Kepala Dinas Energi dan Sumber Daya Mineral (ESDM) Sulut, Fransiskus Maindoka, menjelaskan kendala utama berasal dari faktor geografis. Sebagian besar desa tersebut berada di wilayah kepulauan dan daerah terpencil dengan akses yang sangat terbatas.
Ia menyampaikan hal ini kepada wartawan usai menghadiri rapat di kantor DPRD Sulut.
“Kondisi medan yang ekstrem dan letak desa yang terisolir memang menjadi kendala teknis. Namun, pemerintah berkomitmen bahwa hak masyarakat untuk mendapatkan akses energi tidak boleh terabaikan,” ujar Maindoka.
Enam desa yang dimaksud di antaranya Desa Kahakitang, Desa Para, Desa Dalako Bembanehe, Desa Taleko Batusaiki, serta Desa Para I. Wilayah-wilayah ini dikenal memiliki tantangan akses transportasi yang tinggi, sehingga menyulitkan pembangunan jaringan listrik konvensional.
Sebagai langkah strategis, Pemerintah Provinsi Sulawesi Utara terus melakukan koordinasi dengan PLN Unit Induk Wilayah Suluttenggo untuk mencari solusi terbaik. Selain mengupayakan perluasan jaringan listrik, pemerintah juga mulai mempertimbangkan pemanfaatan Energi Baru Terbarukan (EBT).
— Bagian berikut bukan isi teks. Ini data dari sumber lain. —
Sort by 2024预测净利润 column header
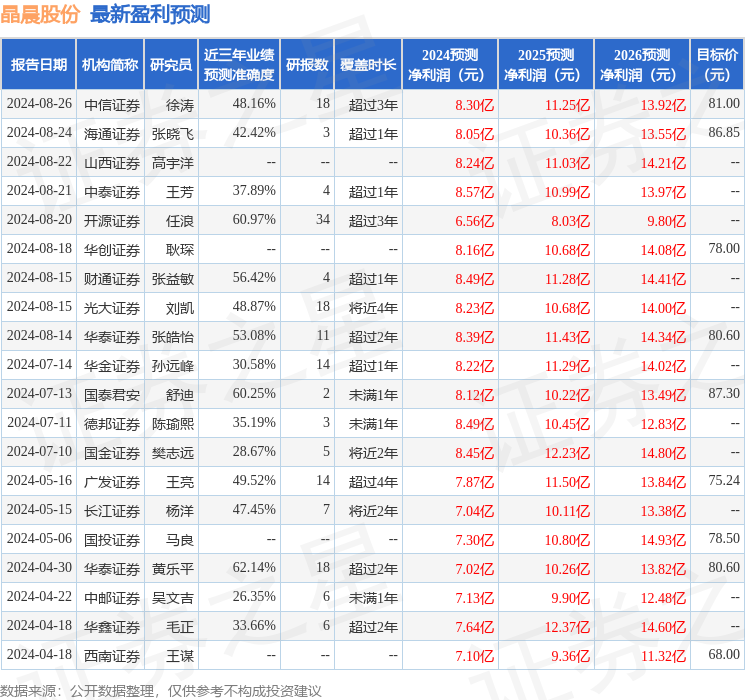 tap(450, 65)
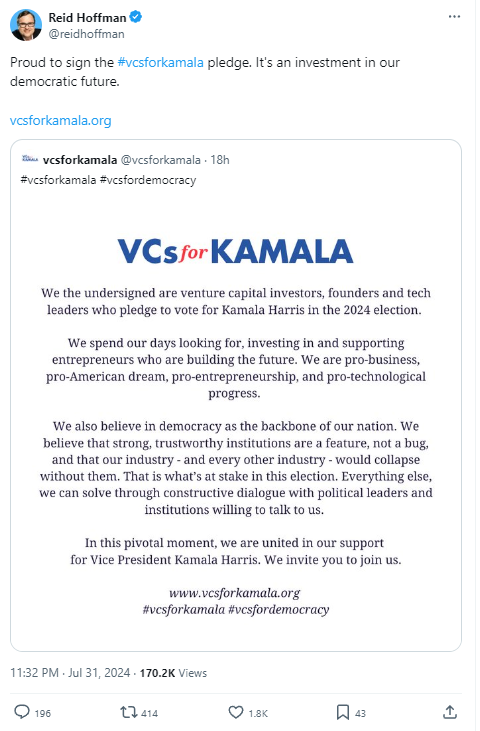Click Reid Hoffman's profile avatar
Image resolution: width=480 pixels, height=731 pixels.
coord(26,25)

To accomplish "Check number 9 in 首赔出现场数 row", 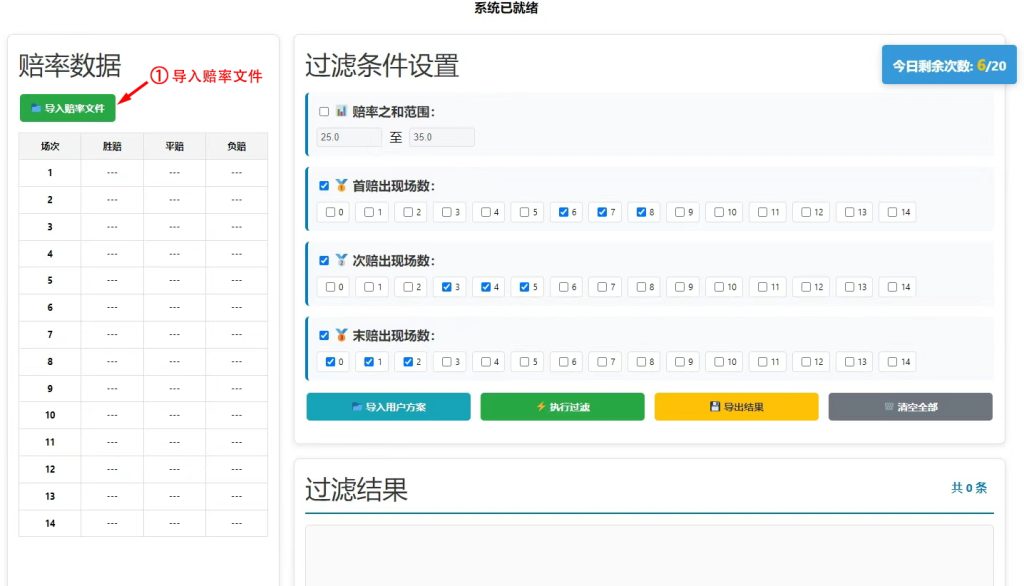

Menurut Maindoka, EBT menjadi alternatif yang menjanjikan untuk wilayah yang sulit dijangkau jaringan kabel listrik. Teknologi seperti tenaga surya dan sumber energi lokal lainnya dinilai lebih efektif untuk menjawab tantangan geografis.
“Untuk daerah-daerah yang sangat sulit dijangkau, kami mulai melirik potensi energi terbarukan sebagai solusi. Ini bagian dari strategi agar seluruh desa tetap bisa menikmati listrik,” jelasnya.
Pemerintah daerah pun menargetkan rasio desa berlistrik di Sulawesi Utara dapat mencapai 100 persen dalam waktu dekat. Data enam desa yang belum berlistrik tersebut telah dimasukkan dalam peta jalan pembangunan infrastruktur energi daerah.
Maindoka menegaskan bahwa pihaknya akan terus mendorong percepatan realisasi program tersebut, baik melalui anggaran daerah maupun dukungan dari pemerintah pusat.
“Kami terus mendorong agar pada tahun anggaran berjalan dan ke depan ada progres signifikan. Listrik bukan lagi sekadar kebutuhan, tapi juga menjadi penggerak ekonomi masyarakat di pedesaan,” tegasnya.
Kehadiran listrik di desa-desa tersebut diharapkan memberikan dampak luas, tidak hanya bagi kebutuhan rumah tangga, tetapi juga untuk mendukung sektor pendidikan, layanan kesehatan, serta pengembangan usaha mikro kecil dan menengah (UMKM).
Dengan tersedianya akses listrik, aktivitas belajar mengajar dapat berlangsung lebih optimal, fasilitas kesehatan dapat beroperasi dengan lebih baik, serta produktivitas masyarakat desa dapat meningkat.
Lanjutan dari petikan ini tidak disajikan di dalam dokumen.